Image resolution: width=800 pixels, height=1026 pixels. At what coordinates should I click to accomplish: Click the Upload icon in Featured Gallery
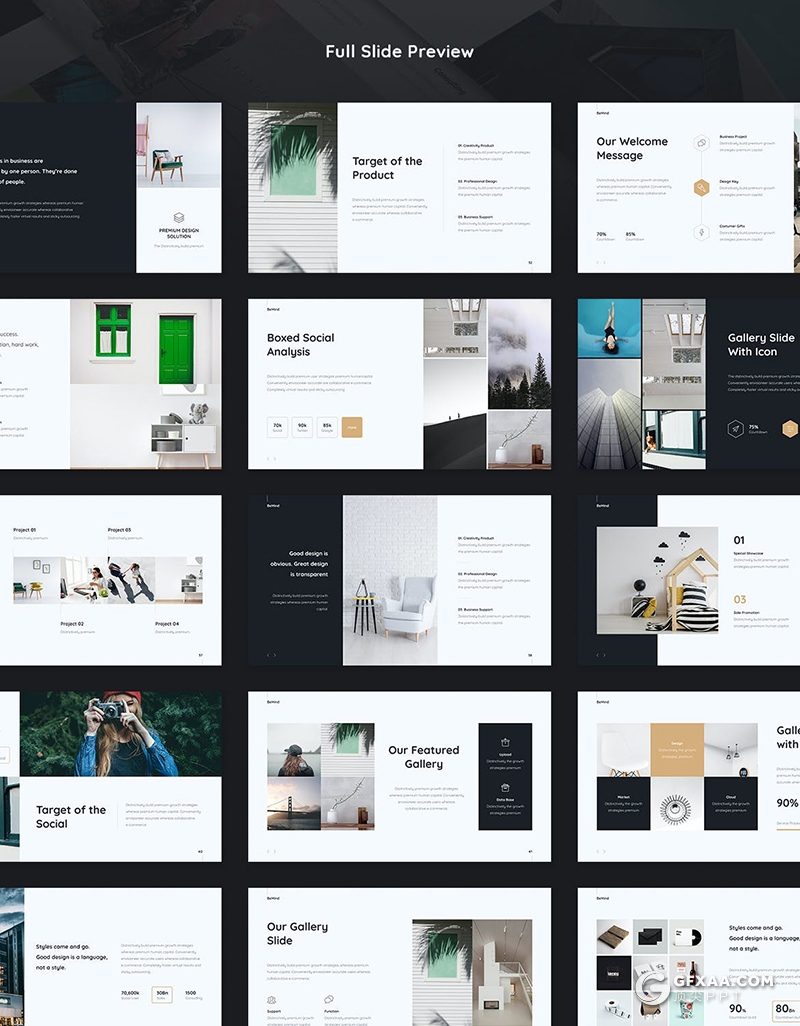[505, 742]
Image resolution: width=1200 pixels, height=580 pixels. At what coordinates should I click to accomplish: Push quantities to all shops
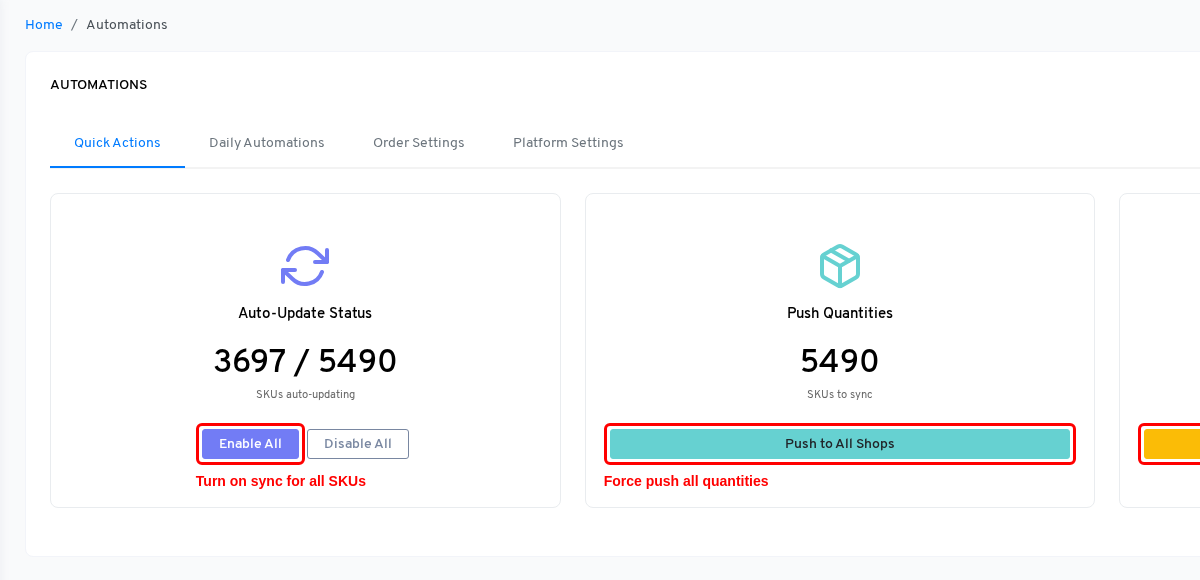tap(840, 443)
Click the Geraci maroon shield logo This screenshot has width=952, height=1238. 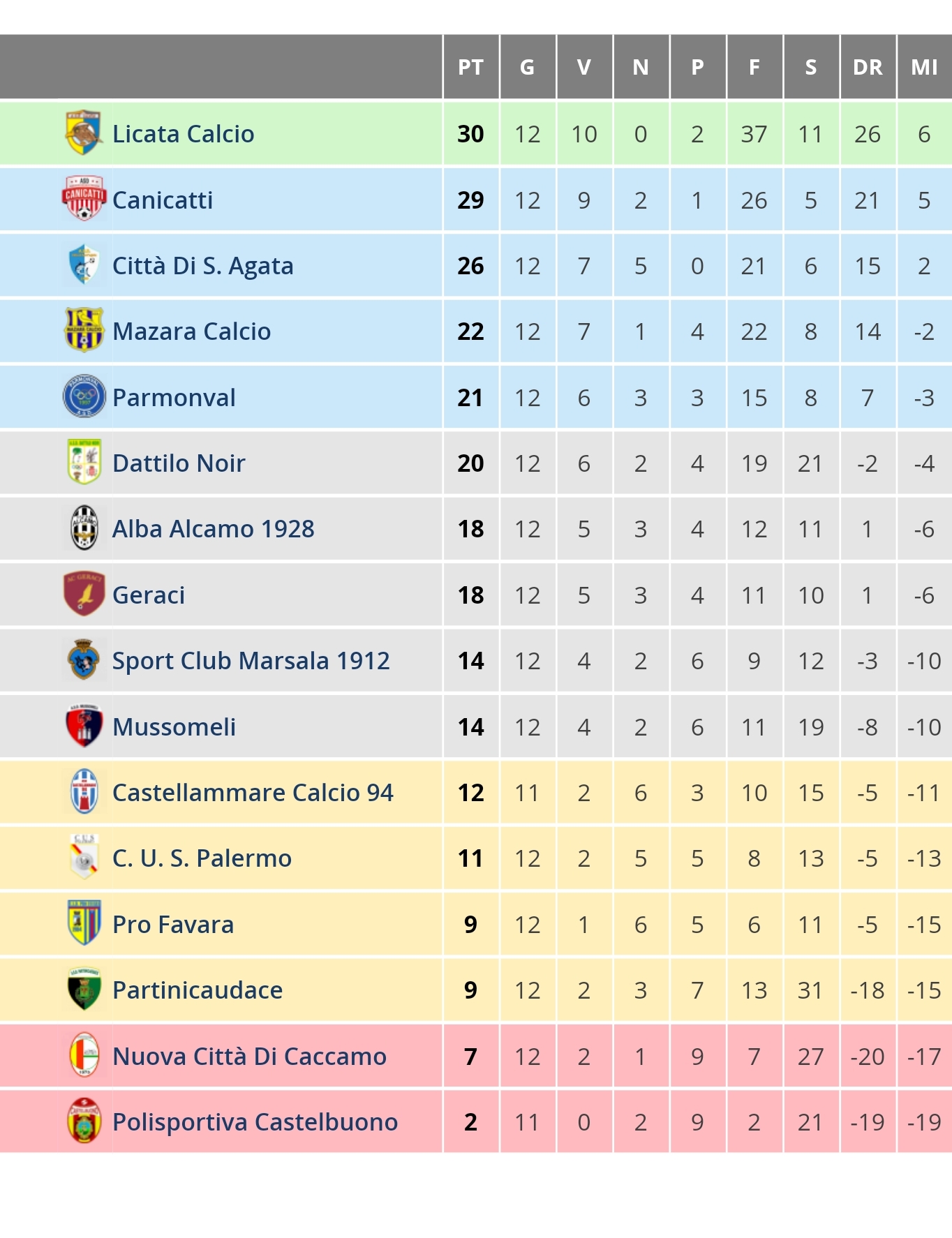84,594
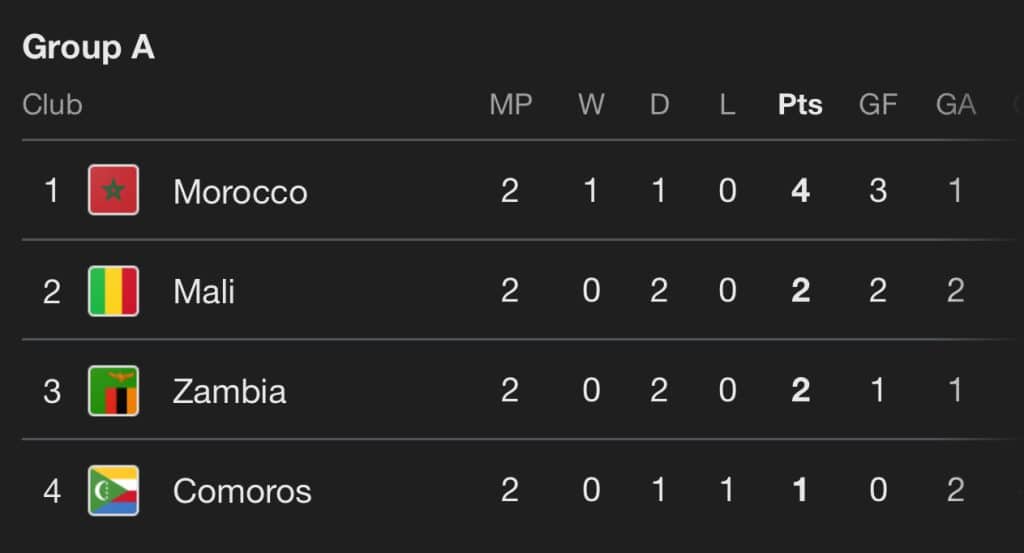Click the GF column header

[878, 104]
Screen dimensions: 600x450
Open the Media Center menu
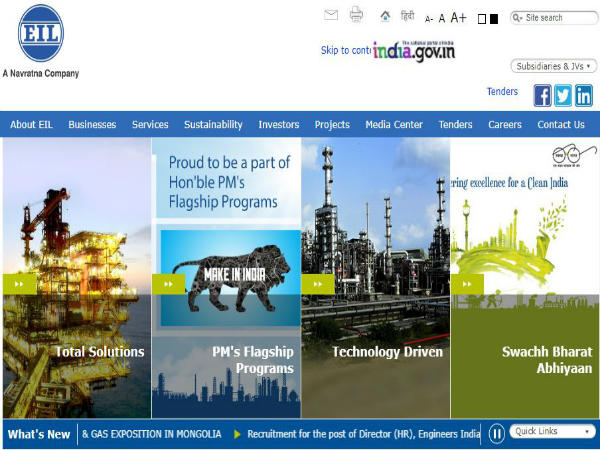393,125
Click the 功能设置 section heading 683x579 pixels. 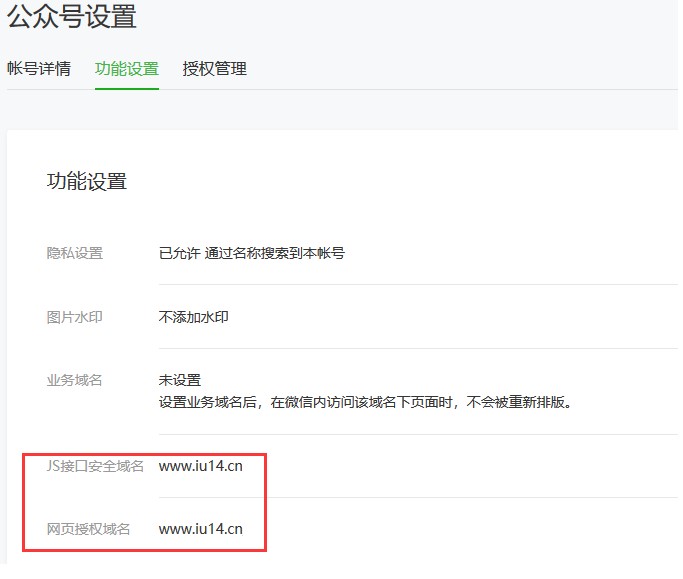87,181
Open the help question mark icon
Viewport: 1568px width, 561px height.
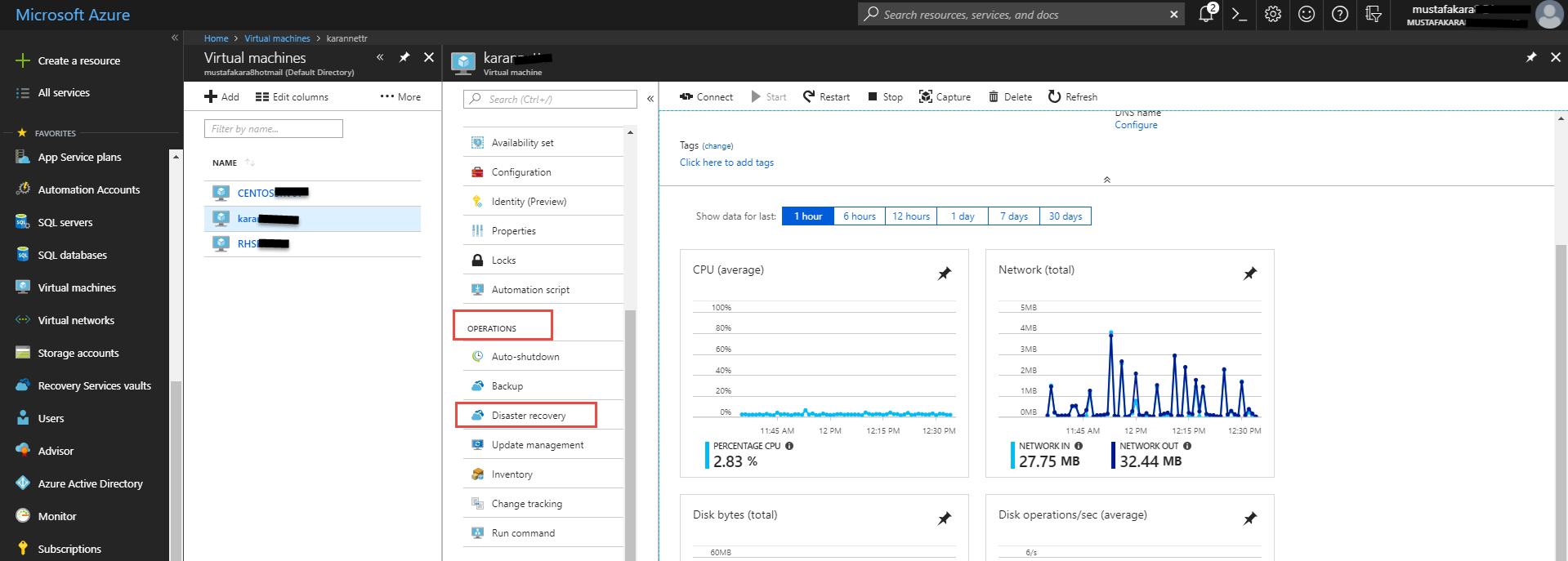pyautogui.click(x=1339, y=15)
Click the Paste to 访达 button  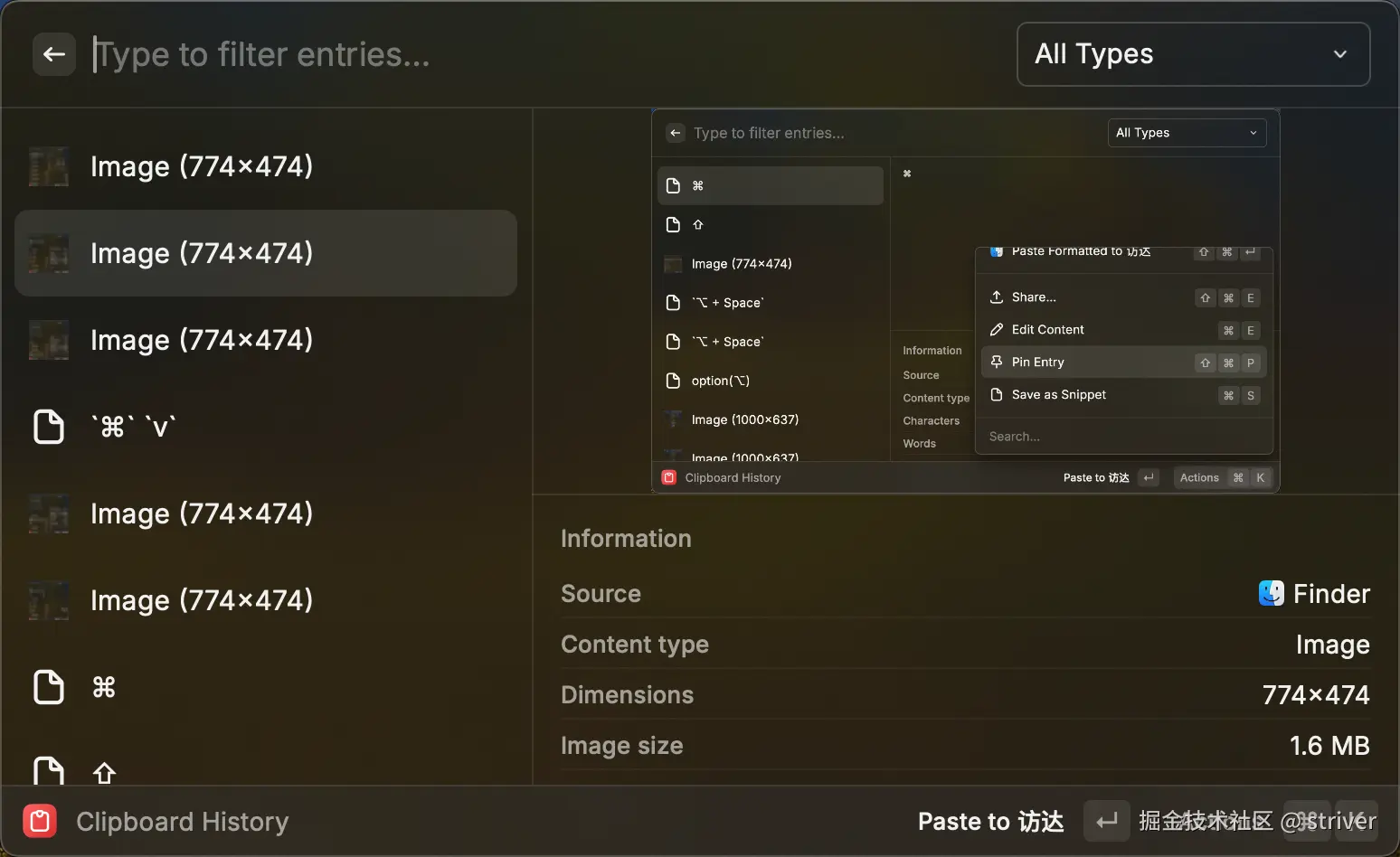click(990, 821)
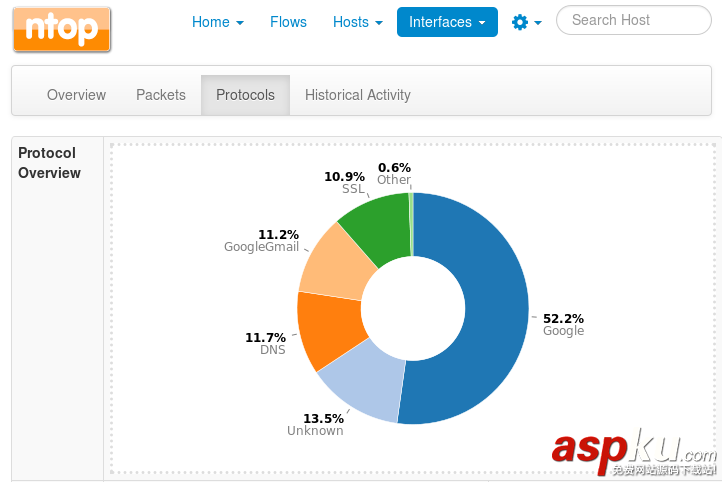The image size is (722, 482).
Task: Switch to the Overview tab
Action: [x=76, y=95]
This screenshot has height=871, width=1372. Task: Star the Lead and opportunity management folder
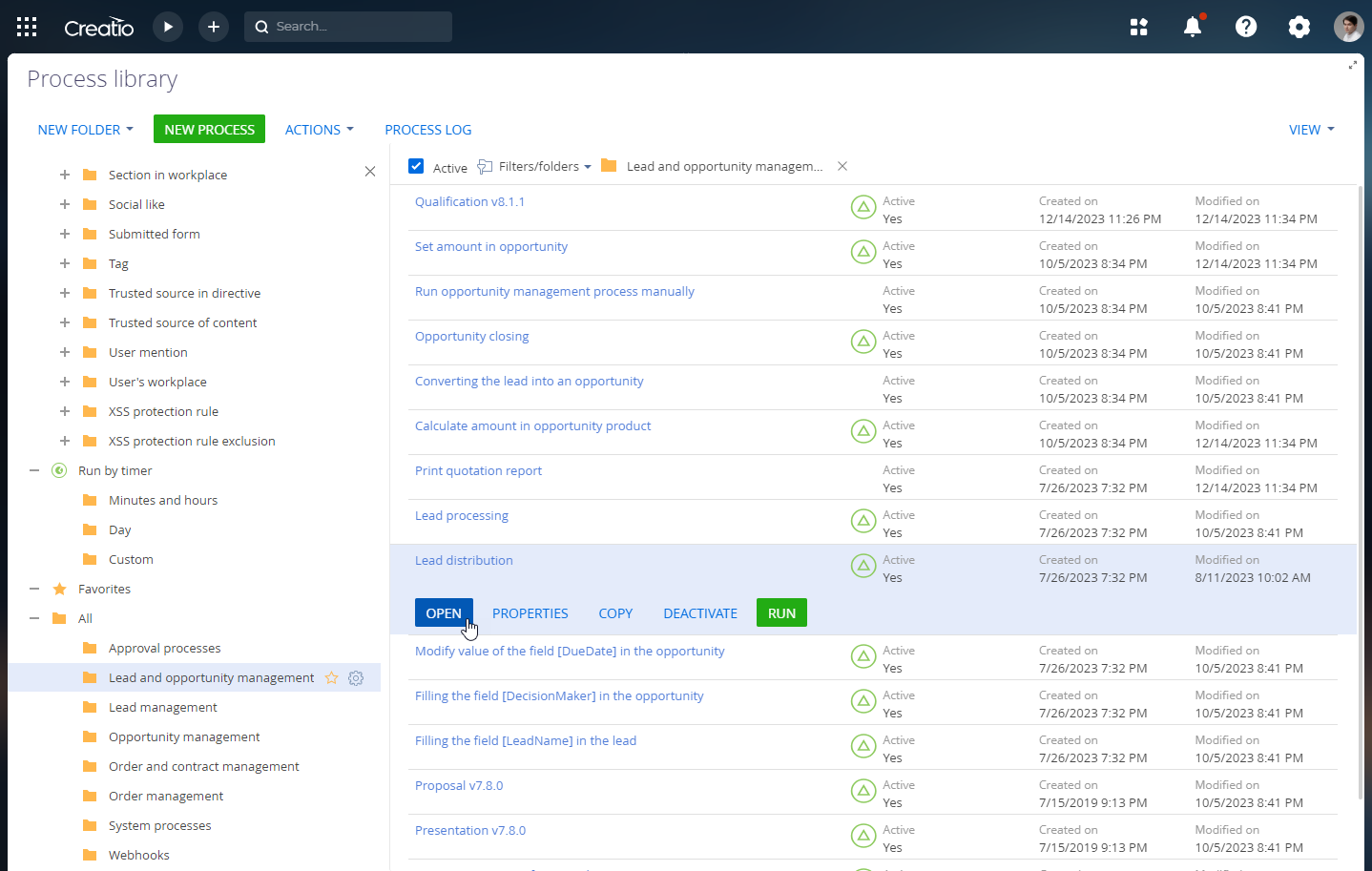point(332,678)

# # #

Going from the line with "This screenshot has height=871, width=1372." to the last line of the listing, write out each line exactly and nothing else. Leave out all pictures.

This screenshot has height=871, width=1372. Task: Star the Lead and opportunity management folder
point(332,678)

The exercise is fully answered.